Yes, this happened to me many times during my adolescence. How was I supposed to react when someone I kind of knew, or maybe wanted to know, was waving in my direction? Sometimes, I pretended I didn’t see the person waving, while I casually looked around to see if anyone near me was responding. I probably looked like I had a neck twitch, as I scanned the area to see if it was safe to wave.
These days, the waving conundrum has taken a different form, especially after we moved away from the tristate area. It appears that the Northeast and Southeast have different rules for waving. In the Northeast, we wave when someone we know well walks by us in the car. If they don’t see us, perhaps we offer a quick and polite tap on our horn, just to let them know we saw them and we’ll likely text or email them later.

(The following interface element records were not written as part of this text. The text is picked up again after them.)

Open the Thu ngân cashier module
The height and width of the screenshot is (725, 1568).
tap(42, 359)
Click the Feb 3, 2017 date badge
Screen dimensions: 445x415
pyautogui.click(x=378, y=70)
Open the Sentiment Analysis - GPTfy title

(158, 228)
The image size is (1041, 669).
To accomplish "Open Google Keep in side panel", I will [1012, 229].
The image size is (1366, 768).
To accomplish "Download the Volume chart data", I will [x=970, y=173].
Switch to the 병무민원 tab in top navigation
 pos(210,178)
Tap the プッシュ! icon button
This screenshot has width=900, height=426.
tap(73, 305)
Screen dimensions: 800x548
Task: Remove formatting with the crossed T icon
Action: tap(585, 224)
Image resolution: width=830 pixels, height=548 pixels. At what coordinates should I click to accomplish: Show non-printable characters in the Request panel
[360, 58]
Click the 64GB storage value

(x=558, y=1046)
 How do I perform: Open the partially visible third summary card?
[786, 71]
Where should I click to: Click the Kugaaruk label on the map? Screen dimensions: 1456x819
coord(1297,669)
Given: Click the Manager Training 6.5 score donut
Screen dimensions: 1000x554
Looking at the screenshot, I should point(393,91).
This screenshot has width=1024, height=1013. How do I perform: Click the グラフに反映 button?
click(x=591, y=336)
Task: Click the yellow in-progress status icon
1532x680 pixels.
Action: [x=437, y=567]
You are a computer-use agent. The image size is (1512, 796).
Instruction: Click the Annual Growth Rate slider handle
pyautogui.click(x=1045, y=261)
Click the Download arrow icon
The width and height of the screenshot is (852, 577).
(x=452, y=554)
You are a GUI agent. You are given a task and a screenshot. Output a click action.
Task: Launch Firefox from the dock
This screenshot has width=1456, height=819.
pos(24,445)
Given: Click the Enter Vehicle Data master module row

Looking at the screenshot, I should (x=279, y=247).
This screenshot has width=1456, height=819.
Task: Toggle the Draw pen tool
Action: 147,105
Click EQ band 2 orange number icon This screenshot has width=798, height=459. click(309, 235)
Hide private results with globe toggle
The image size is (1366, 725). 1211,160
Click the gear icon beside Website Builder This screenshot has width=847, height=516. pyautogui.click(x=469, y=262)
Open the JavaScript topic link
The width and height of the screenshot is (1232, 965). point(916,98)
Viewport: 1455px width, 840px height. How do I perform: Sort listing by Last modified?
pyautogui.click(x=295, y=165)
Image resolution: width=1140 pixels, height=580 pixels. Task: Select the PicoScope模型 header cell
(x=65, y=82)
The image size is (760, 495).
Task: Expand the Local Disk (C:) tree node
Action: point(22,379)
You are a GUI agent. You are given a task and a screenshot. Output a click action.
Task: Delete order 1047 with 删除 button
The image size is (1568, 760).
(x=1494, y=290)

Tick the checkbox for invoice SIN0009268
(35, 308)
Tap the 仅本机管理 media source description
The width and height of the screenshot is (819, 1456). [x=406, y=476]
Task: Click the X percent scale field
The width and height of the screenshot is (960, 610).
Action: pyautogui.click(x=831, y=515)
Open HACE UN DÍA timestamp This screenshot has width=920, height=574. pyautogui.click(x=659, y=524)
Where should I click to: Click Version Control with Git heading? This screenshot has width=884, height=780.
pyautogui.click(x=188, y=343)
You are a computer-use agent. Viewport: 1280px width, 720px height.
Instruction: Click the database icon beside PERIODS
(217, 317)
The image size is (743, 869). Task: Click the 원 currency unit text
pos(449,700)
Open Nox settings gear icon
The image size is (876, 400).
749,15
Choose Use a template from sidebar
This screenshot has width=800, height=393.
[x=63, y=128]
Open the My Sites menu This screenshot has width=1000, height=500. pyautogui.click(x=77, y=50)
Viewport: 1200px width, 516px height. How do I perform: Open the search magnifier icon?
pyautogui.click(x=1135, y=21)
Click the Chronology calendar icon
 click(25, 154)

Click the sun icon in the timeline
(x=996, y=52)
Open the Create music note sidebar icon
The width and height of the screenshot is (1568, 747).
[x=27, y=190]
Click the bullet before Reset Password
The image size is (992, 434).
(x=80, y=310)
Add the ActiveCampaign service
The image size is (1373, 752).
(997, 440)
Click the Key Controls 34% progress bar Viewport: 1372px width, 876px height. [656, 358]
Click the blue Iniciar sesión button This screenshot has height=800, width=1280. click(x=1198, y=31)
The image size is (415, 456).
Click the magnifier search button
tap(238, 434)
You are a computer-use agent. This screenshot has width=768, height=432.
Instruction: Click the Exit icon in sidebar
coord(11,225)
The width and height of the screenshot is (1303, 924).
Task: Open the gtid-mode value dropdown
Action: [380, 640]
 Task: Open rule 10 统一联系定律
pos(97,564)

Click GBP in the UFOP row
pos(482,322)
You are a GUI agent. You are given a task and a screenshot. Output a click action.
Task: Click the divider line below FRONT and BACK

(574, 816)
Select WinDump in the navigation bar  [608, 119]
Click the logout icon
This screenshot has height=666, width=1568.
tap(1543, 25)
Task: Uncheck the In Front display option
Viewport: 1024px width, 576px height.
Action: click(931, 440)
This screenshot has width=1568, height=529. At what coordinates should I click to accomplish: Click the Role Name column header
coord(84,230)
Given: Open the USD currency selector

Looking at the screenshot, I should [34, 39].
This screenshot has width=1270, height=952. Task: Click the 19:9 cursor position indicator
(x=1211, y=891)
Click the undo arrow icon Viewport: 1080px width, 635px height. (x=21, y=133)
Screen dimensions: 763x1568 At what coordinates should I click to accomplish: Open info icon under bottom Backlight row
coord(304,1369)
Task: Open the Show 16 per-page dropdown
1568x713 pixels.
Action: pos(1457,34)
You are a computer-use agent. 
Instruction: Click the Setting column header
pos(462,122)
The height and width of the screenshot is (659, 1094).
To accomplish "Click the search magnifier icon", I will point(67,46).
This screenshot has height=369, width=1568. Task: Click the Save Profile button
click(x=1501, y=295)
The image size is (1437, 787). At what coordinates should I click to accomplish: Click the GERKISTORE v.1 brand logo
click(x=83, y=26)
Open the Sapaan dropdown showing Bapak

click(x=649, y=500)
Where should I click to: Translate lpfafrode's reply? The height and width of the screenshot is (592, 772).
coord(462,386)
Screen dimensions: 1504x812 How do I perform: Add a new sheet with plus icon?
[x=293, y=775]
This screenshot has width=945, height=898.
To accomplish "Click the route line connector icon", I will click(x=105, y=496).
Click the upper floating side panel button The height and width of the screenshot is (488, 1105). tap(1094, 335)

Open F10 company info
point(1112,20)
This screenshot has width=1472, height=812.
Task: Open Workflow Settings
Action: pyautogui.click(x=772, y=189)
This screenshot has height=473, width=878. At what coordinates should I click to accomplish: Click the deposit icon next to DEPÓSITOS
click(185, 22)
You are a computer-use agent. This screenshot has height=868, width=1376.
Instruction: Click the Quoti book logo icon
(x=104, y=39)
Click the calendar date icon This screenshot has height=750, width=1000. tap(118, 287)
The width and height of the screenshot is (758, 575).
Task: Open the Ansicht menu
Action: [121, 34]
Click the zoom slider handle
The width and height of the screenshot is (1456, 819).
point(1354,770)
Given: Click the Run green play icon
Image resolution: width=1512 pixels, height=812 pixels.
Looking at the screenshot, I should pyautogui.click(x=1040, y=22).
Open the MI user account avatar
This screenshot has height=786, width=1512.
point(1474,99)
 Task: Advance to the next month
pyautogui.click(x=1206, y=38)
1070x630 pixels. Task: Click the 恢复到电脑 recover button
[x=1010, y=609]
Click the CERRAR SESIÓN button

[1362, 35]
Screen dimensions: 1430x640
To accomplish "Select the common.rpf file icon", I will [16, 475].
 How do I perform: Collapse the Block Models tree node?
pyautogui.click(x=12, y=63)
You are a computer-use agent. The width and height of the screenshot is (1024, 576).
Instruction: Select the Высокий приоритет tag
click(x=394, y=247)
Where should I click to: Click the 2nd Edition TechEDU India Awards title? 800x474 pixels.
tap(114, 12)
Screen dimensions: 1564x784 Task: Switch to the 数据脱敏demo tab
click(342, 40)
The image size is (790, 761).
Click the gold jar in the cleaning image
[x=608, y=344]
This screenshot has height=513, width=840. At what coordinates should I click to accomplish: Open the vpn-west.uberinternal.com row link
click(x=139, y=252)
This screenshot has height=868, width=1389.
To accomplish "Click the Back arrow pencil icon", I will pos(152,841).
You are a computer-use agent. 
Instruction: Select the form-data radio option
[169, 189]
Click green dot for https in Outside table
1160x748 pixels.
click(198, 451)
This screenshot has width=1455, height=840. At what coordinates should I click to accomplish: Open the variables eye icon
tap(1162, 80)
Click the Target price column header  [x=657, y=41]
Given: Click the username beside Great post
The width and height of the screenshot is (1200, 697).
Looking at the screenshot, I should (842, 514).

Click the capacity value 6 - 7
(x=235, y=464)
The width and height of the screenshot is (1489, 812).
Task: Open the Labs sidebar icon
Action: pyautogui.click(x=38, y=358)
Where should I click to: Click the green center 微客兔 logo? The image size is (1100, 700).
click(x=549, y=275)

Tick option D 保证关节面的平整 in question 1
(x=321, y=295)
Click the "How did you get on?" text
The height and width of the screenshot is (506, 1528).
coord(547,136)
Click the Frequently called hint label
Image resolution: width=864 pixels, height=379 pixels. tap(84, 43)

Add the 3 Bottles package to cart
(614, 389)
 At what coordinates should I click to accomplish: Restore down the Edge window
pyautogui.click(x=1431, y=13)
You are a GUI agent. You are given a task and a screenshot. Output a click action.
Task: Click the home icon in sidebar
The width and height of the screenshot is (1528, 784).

If someone we’re pretty sure we don’t know waves, we immediately assume that someone else is the recipient of their gesture — they have a small dog on the loose and we better slow down, or their children are playing a Nerf gun game and might dart into the street. If they continue to wave, we squint for a while, trying to figure out if maybe they’ve lost weight. It could be they’re someone we might have met casually at one of our kids sporting events, or they want us to sign a petition, or even buy a product we’re sure we don’t need because we can’t stand all the crap we already have in our own house.
Of course, if we have our defensive curled upper-lip action going too quickly, we might scare away our son’s teacher, our daughter’s assistant coach or a new neighbor who has introduced herself to us four times.
In the Southeast, however, the rules are different. Most of the people in the passing cars wave when I walk the dog. Yes, we have a dog and, no, you can’t pet him even though he’s pulling as hard as he can to get to you because I have to bring him back inside so I can do some writing. I’ve stopped trying to figure out the source of the amicable gesture and I wave back. My son, who sometimes accompanies me on these dog walks, wondered, “Hey, do you know that person?” He is still playing by the rules of the Northeast.
I explained that I wave at every car, even the likely empty parked vehicles in case someone is sitting in them, because that’s what you do here. I told him I’ve conducted my own experiment, where I don’t wave and I see what happens. More often than not, the person slows down and waves even more vigorously, as if to say, “Hey, I’m waving here. Now it’s your turn.”
Kids in the modern era seem to have solved the waving problem. They do a quick head nod, which could be a response to a similar gesture from someone else or it could be a way of reacting to music no one else hears. Then again, they’ve probably figured out how to make a thinner, acne-free virtual version of themselves wave at cartoon versions of their friends.